A recent investigation by the Globe and Mail found that Ontario has the highest per capita rate of prescription painkiller use in Canada, and that doctors wrote more than 8 million prescriptions for opioids in 2015. Ontario has a population of about 13 million people.

Ontario's health ministry has been routinely slammed by medical and addictions experts for not reacting quickly and efficiently enough to the problem, especially compared to other provinces such as British Columbia, which recently declared a state of emergency over the opioid crisis. Earlier this year, the provincial coroner released its most recent data from 2014 that showed that fentanyl is currently the leading cause of opioid-related deaths in the province, killing 663 people that year. Since then, hundreds more people across the country have died from opioid-related overdoses.

However, it's unclear just how effective funding cuts on these prescriptions will be, as many private drug insurers could still cover them, or people could pay for them out of pocket. Also, the illicit opioid supply chain does not often involve prescription drugs diverted from doctors' offices. Much of Canada's black market synthetic opioid supply comes from fake drug labs in China.

"The delisting of higher dose opioid formulations by itself may have little effect on health and safety given the plethora of opioid formulations available for prescribers," Michael Parkinson, co-ordinator at the Waterloo Region Crime Prevention Council, wrote to VICE News in an email. "History demonstrates the fluidity of drug markets — both regulated and black market to adapt to isolated supply-side interventions, often with deadly consequences."

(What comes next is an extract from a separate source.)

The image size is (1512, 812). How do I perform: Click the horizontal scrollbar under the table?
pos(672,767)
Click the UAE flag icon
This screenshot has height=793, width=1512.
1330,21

What's more, the new funding ban could negatively impact sick patients, such as those with advanced stages of cancer, who do use these painkillers as they were originally intended, said Doctor Mark Neuman, a professor at the University of Pennsylvania's department of anesthesiology and critical care. Neuman and other researchers at the university recently found that doctors in the US are prescribing unprecedented rates of opioid painkillers to patients undergoing common surgeries.

Related: How doctors and big pharma helped create North American's fentanyl crisis

"Outright refusals to pay could limit abuse, but will make it harder for people who are using these drugs for their intended purposes to get ahold of them," Neuman said. He explained that many drugs involved in opioid and fentanyl overdose deaths are not coming from the typical prescription route.

"There's still a lot to be learned in terms of where the source of the problem is," Neuman said. "But I think that how those make their way from the prescription pad into the epidemic still needs to be worked out."

However, he said medical experts would do well to monitor the success of Ontario's plan, and that public insurers in the US such as Medicare and Medicaid could implement something similar since they have the ability to decide what to cover.

He pointed to the state of Massachusetts, which implemented a significant opioid law this March that places limits on opioid prescriptions, with some exemptions for people who suffer from chronic pain. It was the first law of its kind in the US to limit new opioid users prescriptions to seven days.